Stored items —
-- Opening Marker --

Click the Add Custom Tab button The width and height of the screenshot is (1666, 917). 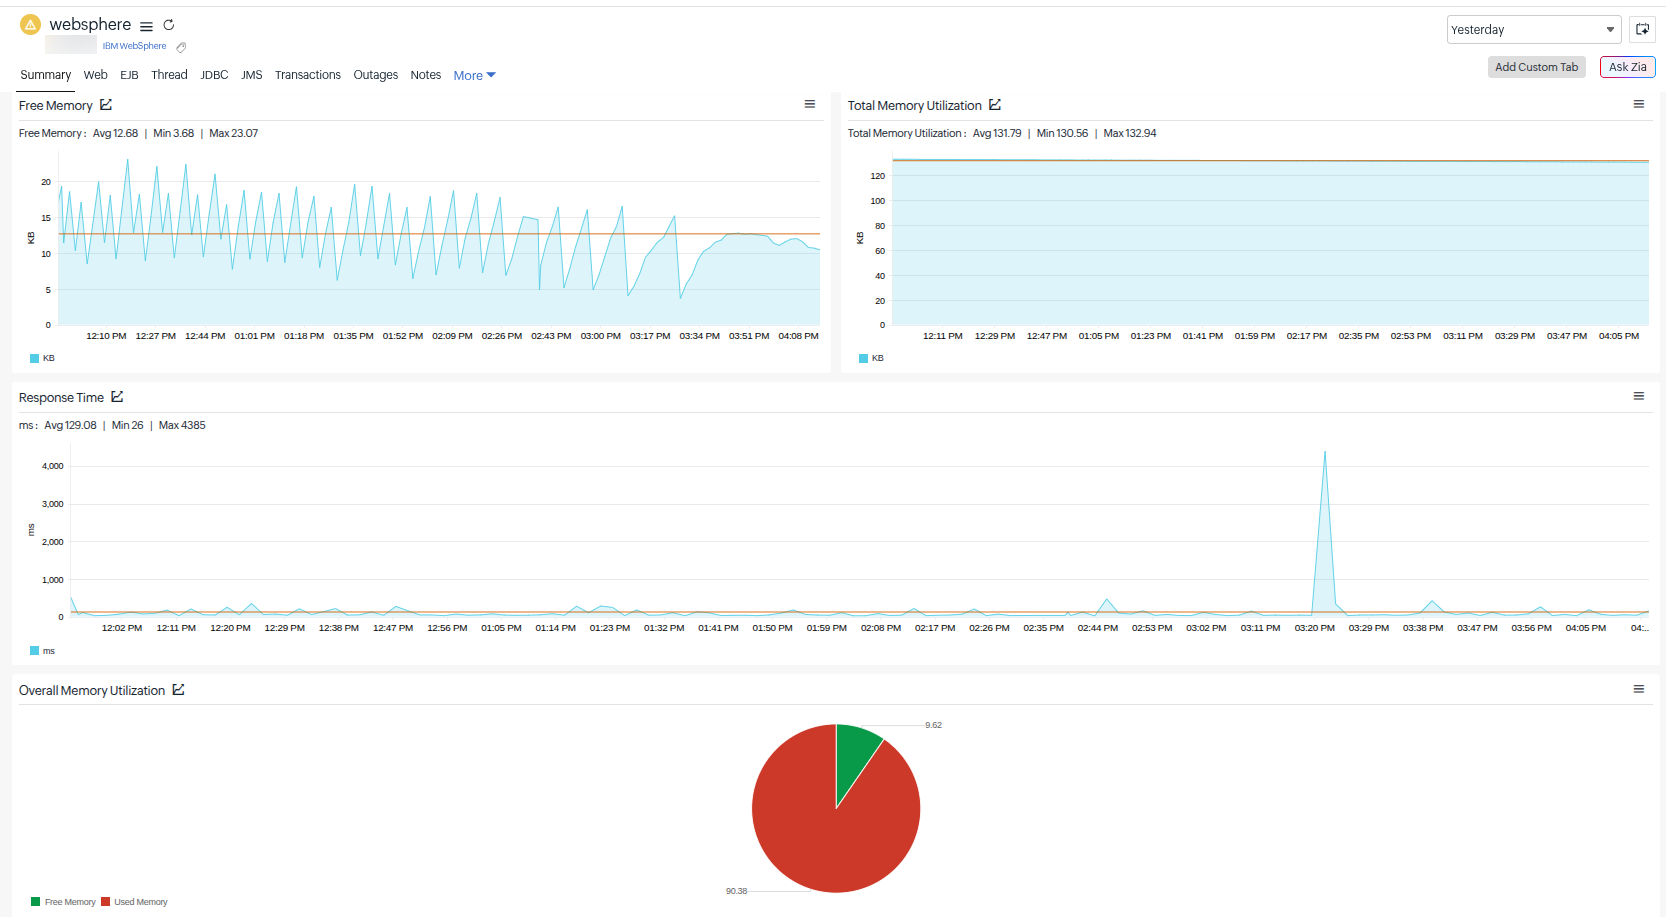(x=1536, y=67)
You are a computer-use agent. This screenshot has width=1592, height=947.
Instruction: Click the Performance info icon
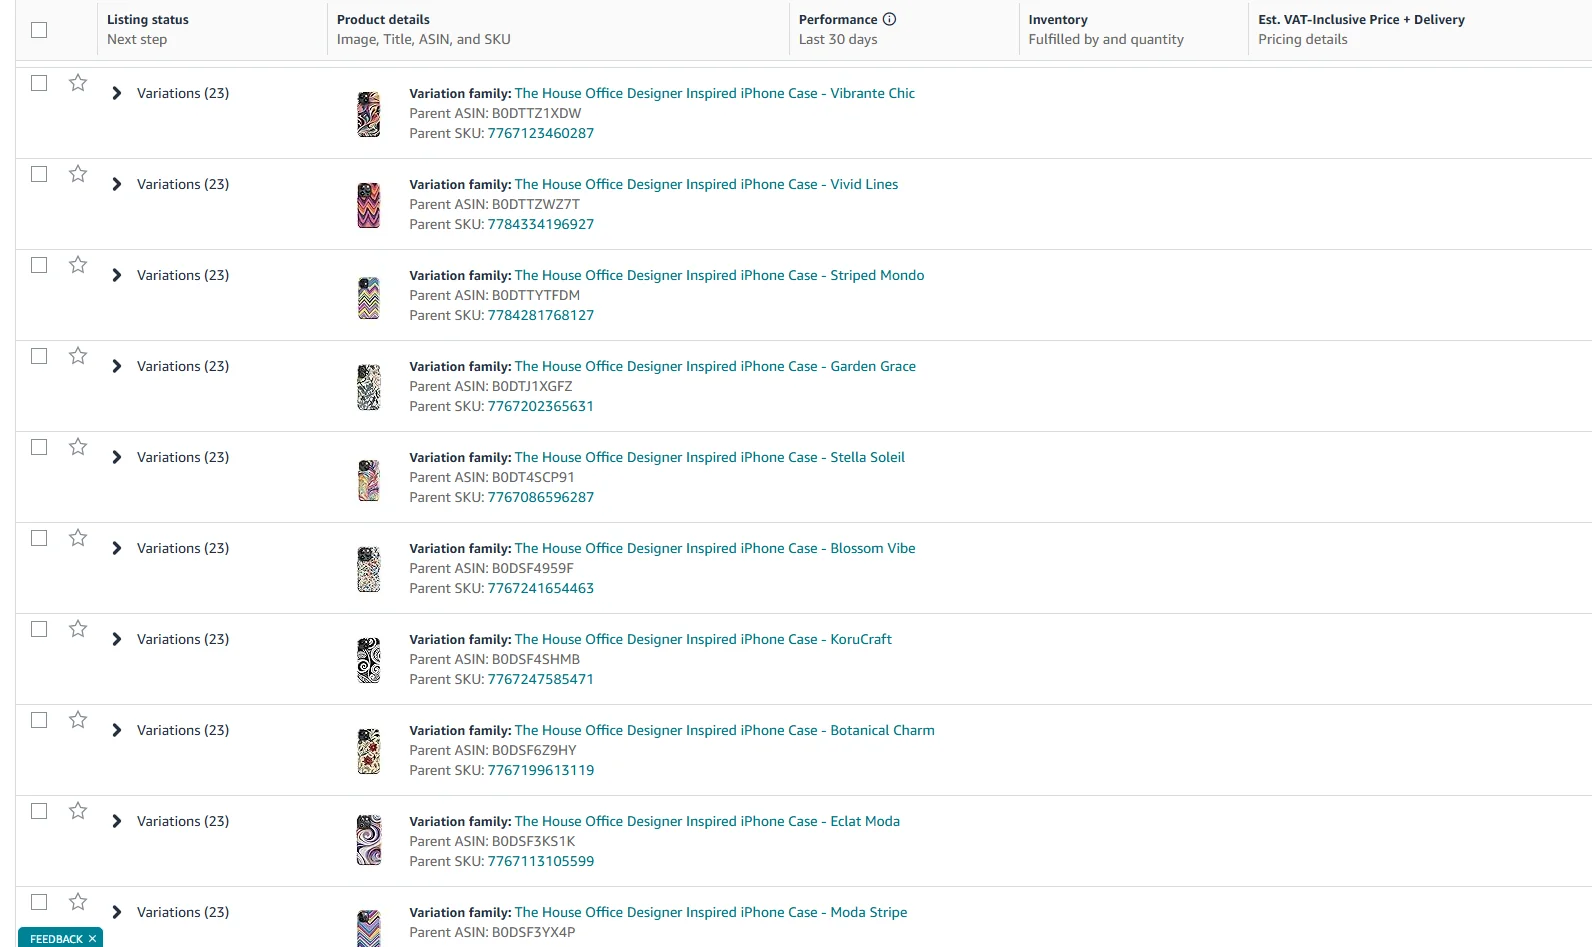click(x=889, y=19)
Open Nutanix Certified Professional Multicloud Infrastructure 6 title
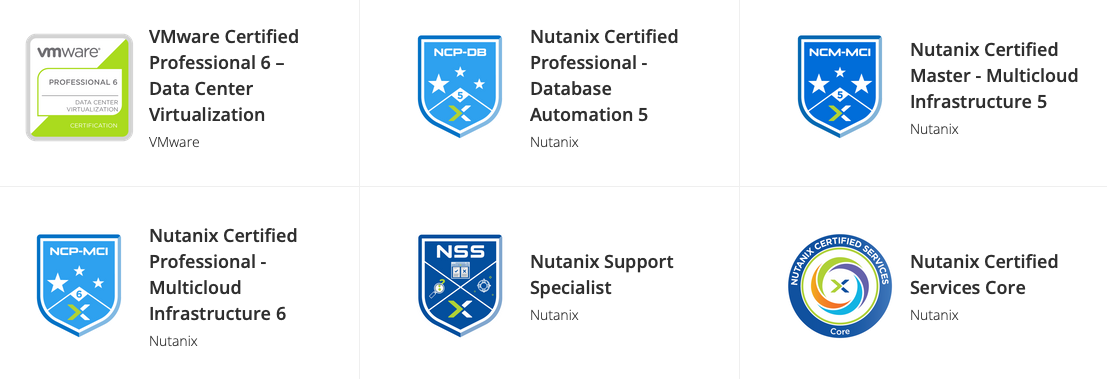The height and width of the screenshot is (379, 1107). click(x=223, y=275)
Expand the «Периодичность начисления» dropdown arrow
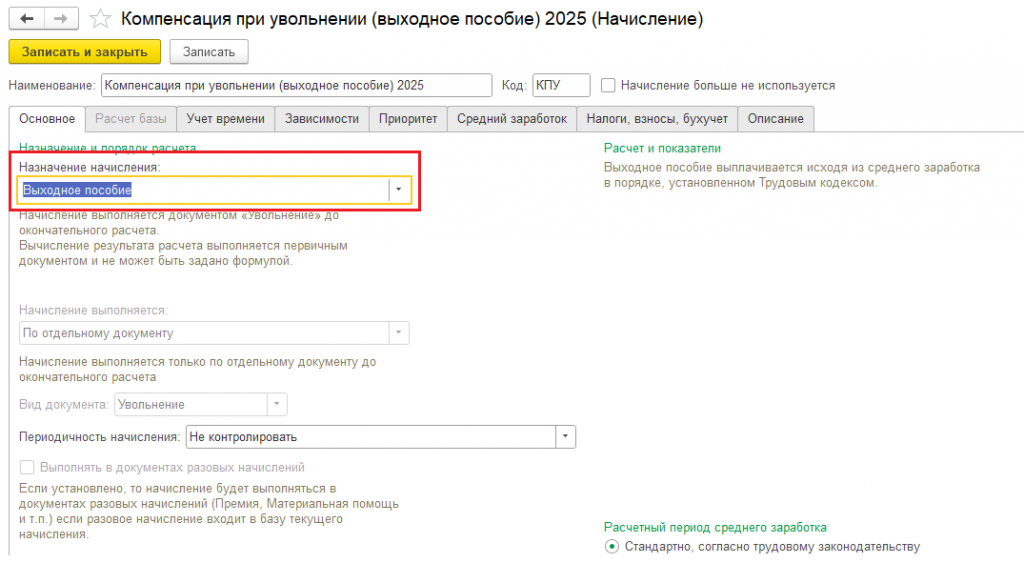 566,437

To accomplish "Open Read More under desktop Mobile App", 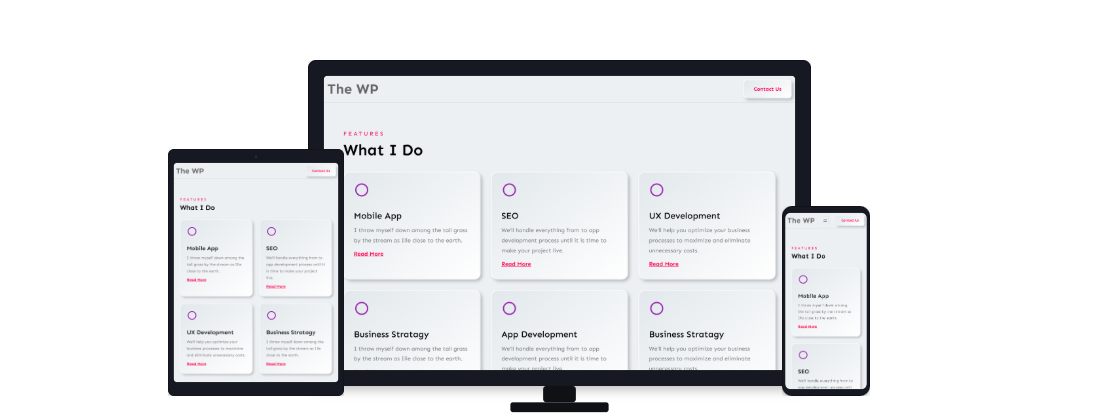I will [x=368, y=254].
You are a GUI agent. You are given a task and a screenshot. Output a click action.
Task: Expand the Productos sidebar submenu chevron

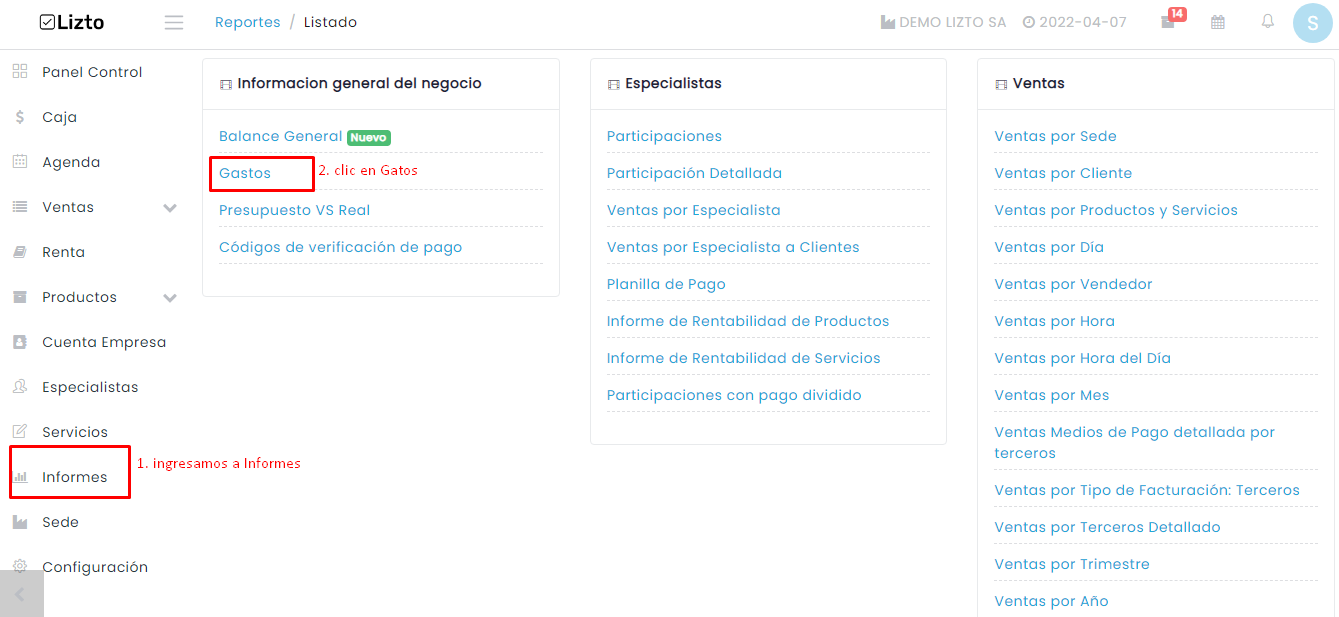click(x=170, y=298)
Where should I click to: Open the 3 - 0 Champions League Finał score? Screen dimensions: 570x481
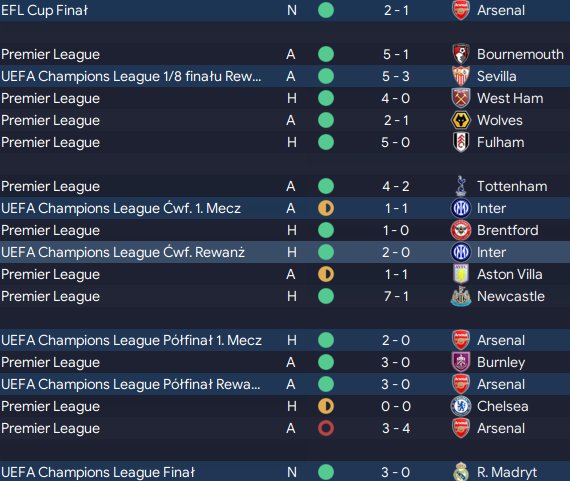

-- Closing Marker --

Work instructions — Reproduce every line above containing "agent".

Reply —
You are a computer-use agent. This screenshot has width=1592, height=947.
You are a GUI agent. You are given a task and a screenshot. Output a click action.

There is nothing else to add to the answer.